[Collected data entries]
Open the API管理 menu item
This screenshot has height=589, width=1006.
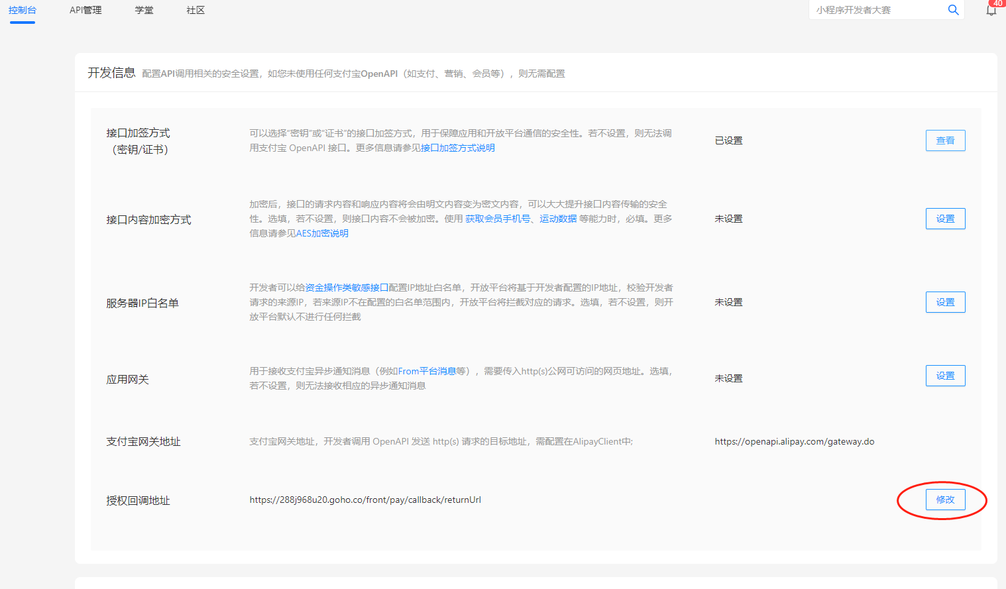coord(85,10)
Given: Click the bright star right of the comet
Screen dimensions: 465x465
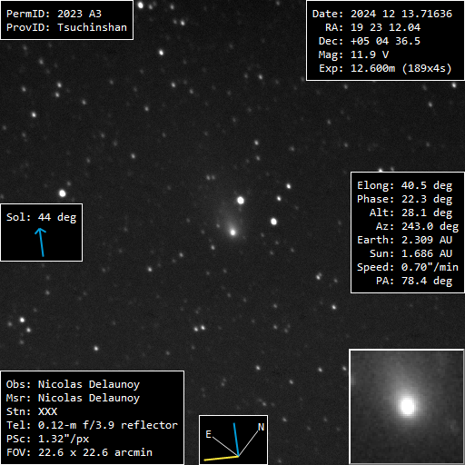Looking at the screenshot, I should 273,222.
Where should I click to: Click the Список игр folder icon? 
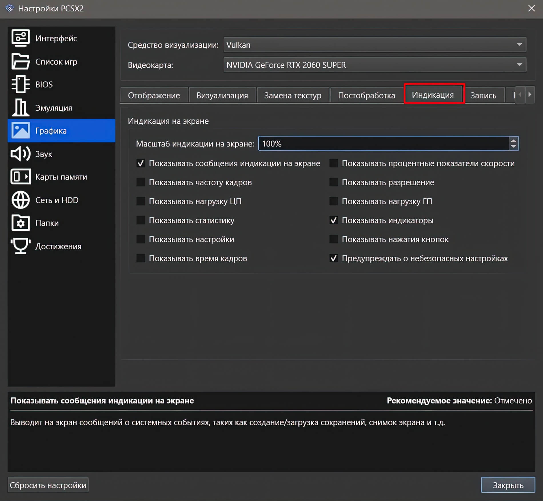pyautogui.click(x=20, y=61)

Brief:
Without copying the pictures, transcribe the entries exactly.

Your solution:
Open the API管理 menu item
This screenshot has height=589, width=1006.
coord(85,10)
Given: Click the bright star right of the comet
Screen dimensions: 465x465
Looking at the screenshot, I should 273,222.
Where should I click to: Click the Список игр folder icon? 
pyautogui.click(x=20, y=61)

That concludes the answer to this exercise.